Second person dies from swine flu in Lee County
A second Lee County resident has died from the H1N1 virus, or swine flu, according to state and county health officials.
It is unknown if the 53-year-old man had any pre-existing medical conditions.
As the second Lee County fatality in just over two weeks, the other being a 51-year-old man who died July 22, the death bucks initial ideas that the very young and old are most susceptible to the disease.
At this time there are no plans to release personal information about the latest fatality.
The death highlights some disturbing numbers for Lee County as local health officials are expecting 160 county residents, and more than 5,000 Floridians, to die from swine flu over the next two years.
“We know there is a high prevalence in the community, but to what degree we don’t know,” said Lee County Health Department spokeswoman Jennifer James-Mesloh. “If you look at the hospitalizations, emergency room admissions, information from medical providers … then yes, we’re seeing a significant increase.”
Forty-one people have died statewide in Florida from swine flu.
There have been so many people who have tested positive for the flu strain, the state health department is no longer keeping track of the numbers.
State health department spokeswoman Michelle Dahnke said Florida, like most of the United States, is following the lead of the Centers for Disease Control and the World Health Organization, both of which are no longer testing.
“We’re no longer collecting the numbers of confirmed cases, and not every case is being tested,” she said.
Dahnke added that of the 41 swine flu deaths in Florida, 12 were people who were in their 50s. The youngest death involved a 3-year-old and the oldest person was 90.
While Lee County Health Department officials are stressing good hygiene and, most importantly, not to panic, they are looking toward the start of the school year with some concern.
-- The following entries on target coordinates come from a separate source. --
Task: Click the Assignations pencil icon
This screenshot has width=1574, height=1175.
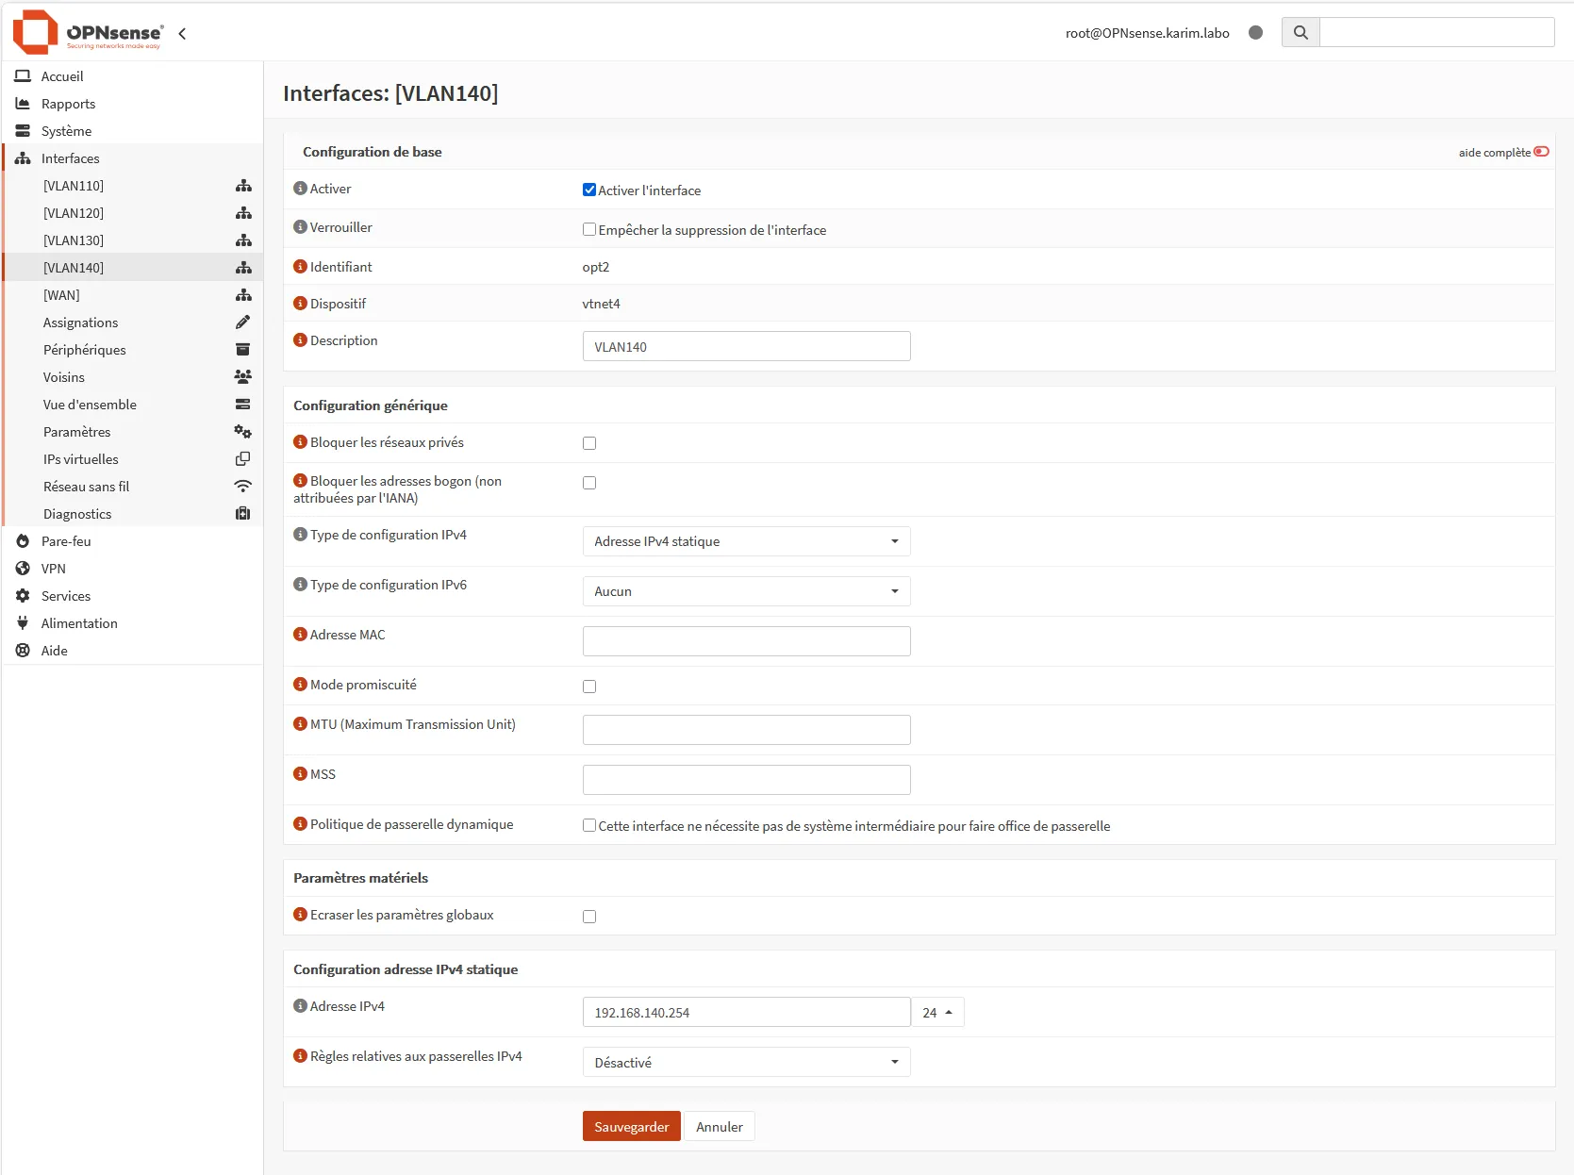Action: (x=242, y=323)
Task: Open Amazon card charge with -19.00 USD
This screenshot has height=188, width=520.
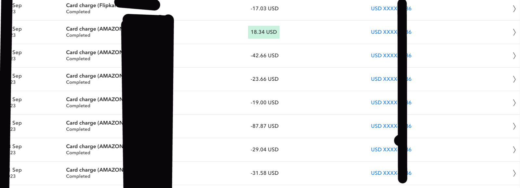Action: click(x=94, y=100)
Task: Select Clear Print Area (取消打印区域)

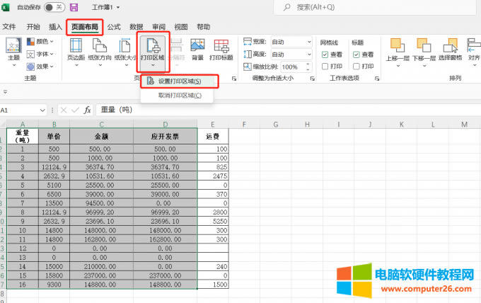Action: click(x=179, y=95)
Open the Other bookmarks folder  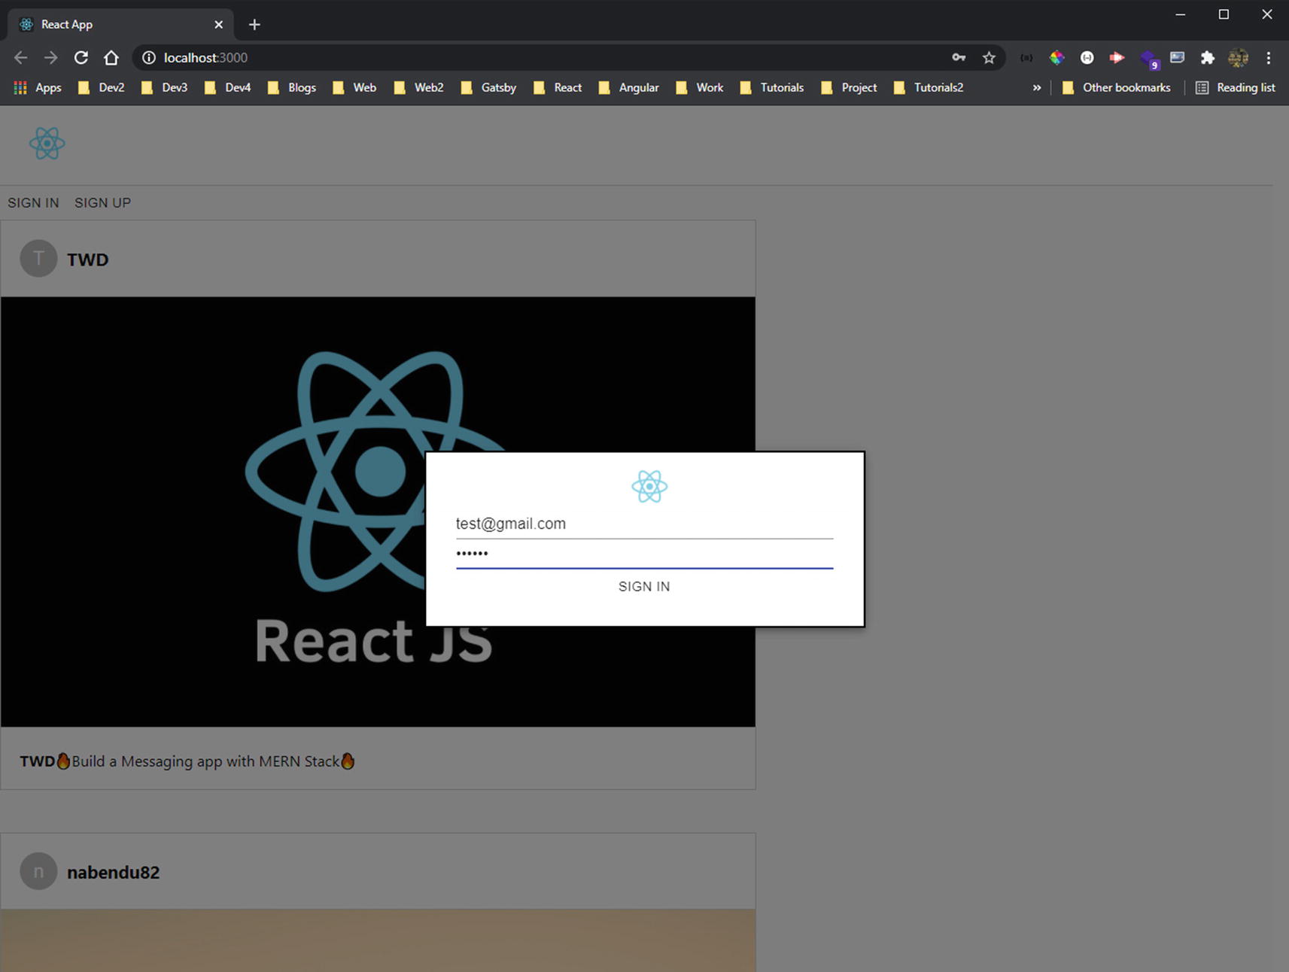pos(1116,88)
With a vaccine not due until October and no distribution plan set for Lee County, health officials, along with the public, can do nothing more than wait and see how the virus will affect county school children.
“I don’t think there’s any doubt that we’re going to see an increase in H1N1 cases when kids go back to school,” James-Mesloh said. “It’s just logical sense. It’s easy to pass those germs.”
State and county health officials are stressing a proactive approach to swine flu: washing hands, using disinfectant and staying home from work and school if one exhibits symptoms.